- _Source document_:
Default parameters for external tools

Per default, external tools are started using parameters listed below. The majority of these parameters are fixed. However, one can execute those tools outside of GlycoBinder using a different parameter set and then supply the output files into the respective folder within the GlycoBinder working directory (specified after --wd flag while running the script). In this case, GlycoBinder skips execution of a respective tool.

  1. RawTools
    rawtools -parse -d [input directory] -out [output directory] -q -r [reporter ions type] -R -u
    RawTools output one _Matrix.txt file per .raw file. Output file names are created by appending _Matrix.txt to the .raw file name including extension (example: "raw_file.raw" becomes "raw_file.raw_Matrix.txt"). RawTools output files are located in ./rawtools_output folder within the specified working directory. One can process raw files externally and then copy the resulting _Matrix.txt files into the ./rawtools_output folder. If every .raw file has a corresponding _Matrix.txt file, GlycoBinder will skip RawTools processing.

- _Data excerpt_:
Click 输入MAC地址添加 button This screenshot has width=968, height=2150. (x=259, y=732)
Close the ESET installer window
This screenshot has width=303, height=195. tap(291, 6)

- _Problem to solve_:
Translate this sentence from the text on GlycoBinder's default parameters into Spanish: "If every .raw file has a corresponding _Matrix.txt file, GlycoBinder will skip RawTools processing."

- _Problem solution_:
Si cada archivo .raw tiene un archivo _Matrix.txt correspondiente, GlycoBinder omitirá el procesamiento de RawTools.